The friendliest, high quality science and math community on the planet! Everyone who loves science is here!

Engineering Major Help Please

  1. Sep 30, 2015 #1
    Hi everyone, I am currently a first year undergraduate student. I have recently decided to follow my passion which is Space Exploration so I've decided to get a Mech. Engineering degree (my school doesn't have Aerospace) I am an Undeclared major at the moment and hope to apply to the School of Engineering next fall. The only problem is math is not my best subject I'm not a genius when it come to it but I am willing to work my ass off to get to where I need to be. Would it even be possible for me to get in if I'm not all that good at math? And btw I plan to get my masters in Aerospace or Astronautical Engineering.
  2. jcsd
  3. Sep 30, 2015 #2


    User Avatar
    Staff Emeritus
    Science Advisor
    Homework Helper

    An engineering major is difficult to tackle if math is not your best subject. The coursework in any engineering major, particularly the basic undergrad curriculum, is chock full of math courses and courses whose successful completion depend on the student's having a good knowledge of math.

    If your math skills across the board are lacking, it's hard to advise you. My best advice is start with the basics, arithmetic and algebra, work until you understand those, then move up the math ladder into more advanced topics.

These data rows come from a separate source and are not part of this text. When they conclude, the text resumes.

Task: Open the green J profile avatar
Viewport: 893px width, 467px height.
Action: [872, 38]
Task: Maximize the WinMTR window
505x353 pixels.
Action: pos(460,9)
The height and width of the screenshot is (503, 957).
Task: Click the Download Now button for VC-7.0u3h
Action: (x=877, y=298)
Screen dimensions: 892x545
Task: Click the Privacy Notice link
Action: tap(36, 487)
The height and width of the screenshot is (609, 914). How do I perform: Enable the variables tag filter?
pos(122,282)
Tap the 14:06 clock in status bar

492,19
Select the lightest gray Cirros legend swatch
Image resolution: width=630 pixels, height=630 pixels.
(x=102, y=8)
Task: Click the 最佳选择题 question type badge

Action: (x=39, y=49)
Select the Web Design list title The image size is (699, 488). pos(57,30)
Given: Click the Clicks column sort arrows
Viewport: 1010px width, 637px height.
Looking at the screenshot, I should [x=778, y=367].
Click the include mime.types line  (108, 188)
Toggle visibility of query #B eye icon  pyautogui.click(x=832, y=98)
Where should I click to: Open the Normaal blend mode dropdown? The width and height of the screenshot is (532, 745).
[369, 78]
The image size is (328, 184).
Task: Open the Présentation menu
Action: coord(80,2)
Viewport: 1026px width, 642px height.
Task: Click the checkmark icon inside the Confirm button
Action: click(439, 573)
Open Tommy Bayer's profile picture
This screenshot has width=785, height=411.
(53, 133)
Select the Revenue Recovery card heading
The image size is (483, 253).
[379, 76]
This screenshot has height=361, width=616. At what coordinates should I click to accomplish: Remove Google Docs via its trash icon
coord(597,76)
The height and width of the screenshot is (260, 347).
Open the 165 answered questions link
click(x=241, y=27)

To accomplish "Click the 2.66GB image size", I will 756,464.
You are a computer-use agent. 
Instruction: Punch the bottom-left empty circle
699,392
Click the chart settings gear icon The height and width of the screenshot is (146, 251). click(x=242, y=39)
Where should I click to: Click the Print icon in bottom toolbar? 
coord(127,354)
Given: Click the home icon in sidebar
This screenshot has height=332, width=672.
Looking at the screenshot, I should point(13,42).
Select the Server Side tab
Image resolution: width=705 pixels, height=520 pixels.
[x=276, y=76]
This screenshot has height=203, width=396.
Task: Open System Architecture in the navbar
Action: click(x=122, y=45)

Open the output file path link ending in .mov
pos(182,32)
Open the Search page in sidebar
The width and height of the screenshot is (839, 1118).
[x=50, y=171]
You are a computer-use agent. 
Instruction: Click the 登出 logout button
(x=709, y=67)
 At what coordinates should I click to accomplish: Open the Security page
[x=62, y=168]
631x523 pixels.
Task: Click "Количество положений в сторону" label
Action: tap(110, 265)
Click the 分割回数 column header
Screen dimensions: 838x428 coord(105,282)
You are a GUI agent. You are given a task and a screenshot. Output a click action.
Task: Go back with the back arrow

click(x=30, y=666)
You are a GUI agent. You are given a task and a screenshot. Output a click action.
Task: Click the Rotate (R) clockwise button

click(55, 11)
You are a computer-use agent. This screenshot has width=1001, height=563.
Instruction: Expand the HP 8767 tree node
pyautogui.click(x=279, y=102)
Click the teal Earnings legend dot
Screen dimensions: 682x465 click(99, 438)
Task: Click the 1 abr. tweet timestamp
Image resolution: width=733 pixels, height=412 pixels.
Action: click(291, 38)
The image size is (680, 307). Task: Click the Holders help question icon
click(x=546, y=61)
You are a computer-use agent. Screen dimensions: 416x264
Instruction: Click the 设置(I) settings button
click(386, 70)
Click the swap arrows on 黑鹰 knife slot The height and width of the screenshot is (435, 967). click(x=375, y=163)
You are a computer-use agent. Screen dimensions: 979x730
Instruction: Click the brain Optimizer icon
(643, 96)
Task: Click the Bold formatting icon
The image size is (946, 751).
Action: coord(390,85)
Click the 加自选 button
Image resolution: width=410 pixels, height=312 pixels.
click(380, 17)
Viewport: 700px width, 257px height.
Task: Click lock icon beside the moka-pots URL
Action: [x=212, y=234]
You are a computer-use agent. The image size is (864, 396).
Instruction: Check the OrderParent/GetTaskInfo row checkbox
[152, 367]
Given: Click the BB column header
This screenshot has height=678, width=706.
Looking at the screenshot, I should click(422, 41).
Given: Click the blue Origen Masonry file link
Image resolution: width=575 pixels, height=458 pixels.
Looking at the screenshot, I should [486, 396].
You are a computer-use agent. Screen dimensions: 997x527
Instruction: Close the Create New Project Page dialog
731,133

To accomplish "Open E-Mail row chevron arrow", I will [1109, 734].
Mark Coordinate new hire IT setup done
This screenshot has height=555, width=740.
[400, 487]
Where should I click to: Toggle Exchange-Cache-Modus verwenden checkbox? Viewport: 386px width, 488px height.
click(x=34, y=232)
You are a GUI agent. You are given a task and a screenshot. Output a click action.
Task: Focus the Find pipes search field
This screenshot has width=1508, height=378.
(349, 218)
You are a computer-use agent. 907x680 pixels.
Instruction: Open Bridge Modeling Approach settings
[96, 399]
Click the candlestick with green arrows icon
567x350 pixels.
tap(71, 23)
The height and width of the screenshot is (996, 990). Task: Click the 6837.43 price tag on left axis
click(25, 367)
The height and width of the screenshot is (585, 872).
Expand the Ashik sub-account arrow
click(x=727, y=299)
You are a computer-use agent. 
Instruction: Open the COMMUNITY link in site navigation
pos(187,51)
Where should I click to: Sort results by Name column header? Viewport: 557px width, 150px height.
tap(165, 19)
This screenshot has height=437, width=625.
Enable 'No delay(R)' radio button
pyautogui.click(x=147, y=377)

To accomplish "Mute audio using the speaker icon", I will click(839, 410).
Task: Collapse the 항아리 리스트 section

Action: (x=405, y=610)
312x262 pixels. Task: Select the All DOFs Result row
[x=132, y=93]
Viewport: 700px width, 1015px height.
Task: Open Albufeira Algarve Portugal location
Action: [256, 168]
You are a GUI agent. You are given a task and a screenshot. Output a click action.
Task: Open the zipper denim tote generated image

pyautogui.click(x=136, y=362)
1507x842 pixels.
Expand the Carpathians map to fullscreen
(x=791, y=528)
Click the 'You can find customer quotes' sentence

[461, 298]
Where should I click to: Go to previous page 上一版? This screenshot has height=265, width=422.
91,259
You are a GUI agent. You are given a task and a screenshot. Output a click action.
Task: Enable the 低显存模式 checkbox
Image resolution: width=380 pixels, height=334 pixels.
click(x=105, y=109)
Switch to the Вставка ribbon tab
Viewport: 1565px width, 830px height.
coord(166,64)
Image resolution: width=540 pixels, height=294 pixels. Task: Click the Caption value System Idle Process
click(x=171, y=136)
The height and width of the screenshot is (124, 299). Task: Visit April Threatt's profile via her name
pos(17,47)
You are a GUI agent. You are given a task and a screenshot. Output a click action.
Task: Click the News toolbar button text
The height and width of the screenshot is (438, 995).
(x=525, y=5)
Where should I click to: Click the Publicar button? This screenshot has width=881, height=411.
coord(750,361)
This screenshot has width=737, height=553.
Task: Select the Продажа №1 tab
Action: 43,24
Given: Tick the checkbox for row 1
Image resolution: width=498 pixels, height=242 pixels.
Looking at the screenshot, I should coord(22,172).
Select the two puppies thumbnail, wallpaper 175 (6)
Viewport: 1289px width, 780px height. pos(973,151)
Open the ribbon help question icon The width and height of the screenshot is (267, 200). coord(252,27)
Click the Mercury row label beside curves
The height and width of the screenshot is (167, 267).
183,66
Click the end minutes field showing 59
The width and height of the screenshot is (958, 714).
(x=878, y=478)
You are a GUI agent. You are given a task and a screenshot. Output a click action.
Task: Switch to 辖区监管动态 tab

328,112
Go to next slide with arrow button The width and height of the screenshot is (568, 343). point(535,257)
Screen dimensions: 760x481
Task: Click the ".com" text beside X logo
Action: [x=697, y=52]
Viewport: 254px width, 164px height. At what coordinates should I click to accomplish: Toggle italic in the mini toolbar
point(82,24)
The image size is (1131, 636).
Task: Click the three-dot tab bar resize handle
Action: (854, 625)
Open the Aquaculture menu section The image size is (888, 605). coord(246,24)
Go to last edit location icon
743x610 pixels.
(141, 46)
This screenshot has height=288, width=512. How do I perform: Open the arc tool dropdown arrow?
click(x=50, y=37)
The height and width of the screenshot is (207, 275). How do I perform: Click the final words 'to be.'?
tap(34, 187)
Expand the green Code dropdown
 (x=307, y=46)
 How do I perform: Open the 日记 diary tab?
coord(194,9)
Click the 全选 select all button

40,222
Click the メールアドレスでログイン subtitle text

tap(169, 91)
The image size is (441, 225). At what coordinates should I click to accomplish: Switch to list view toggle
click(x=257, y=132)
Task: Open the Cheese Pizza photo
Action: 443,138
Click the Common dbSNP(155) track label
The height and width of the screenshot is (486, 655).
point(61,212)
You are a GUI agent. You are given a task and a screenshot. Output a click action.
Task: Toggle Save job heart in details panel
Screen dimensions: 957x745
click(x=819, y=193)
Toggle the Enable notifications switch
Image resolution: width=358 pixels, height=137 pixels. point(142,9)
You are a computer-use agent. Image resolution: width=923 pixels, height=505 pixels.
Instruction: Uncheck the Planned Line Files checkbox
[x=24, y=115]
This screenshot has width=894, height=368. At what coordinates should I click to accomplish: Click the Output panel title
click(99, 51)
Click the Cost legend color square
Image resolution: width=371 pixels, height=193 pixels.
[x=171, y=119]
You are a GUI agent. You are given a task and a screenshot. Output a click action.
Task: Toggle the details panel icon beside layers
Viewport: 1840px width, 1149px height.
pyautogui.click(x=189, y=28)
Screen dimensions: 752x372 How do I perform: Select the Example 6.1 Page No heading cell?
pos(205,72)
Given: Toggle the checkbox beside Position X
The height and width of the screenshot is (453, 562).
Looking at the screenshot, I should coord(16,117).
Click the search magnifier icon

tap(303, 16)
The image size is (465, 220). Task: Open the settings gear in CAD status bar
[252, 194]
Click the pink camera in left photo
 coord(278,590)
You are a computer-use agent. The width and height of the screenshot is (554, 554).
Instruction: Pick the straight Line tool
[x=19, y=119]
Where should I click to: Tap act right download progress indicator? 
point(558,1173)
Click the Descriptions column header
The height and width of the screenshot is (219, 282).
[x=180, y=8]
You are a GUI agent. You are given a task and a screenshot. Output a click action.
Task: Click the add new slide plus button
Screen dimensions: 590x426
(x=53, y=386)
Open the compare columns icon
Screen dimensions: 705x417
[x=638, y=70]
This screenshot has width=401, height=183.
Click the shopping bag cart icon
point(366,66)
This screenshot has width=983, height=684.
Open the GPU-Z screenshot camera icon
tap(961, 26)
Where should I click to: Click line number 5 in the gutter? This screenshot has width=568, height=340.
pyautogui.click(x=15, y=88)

    If there are only one or two things you are having difficulty with, then extra study can help.
  4. Sep 30, 2015 #3
    My math skills are just average, nothing spectacular. I know that I want to help build/design anything and everything that goes into space and I'm willing to work for it even if it takes me 5 years to get my degree. I want this, I've never taken Calc so I'm not sure how Id do, I took Trig my senior year and got a B if that gives you an idea of how my math skills are. Should I pursue it if I've never had a chance to take any upper level math like Calc?
  5. Sep 30, 2015 #4


    User Avatar
    Staff Emeritus
    Science Advisor
    Homework Helper

    If you got a B in trig, that's not too shabby.

    The engineering undergrad curriculum will take a HS graduate who has studied only algebra and trig and teach him the necessary calculus and other higher level math in order to complete an engineering degree.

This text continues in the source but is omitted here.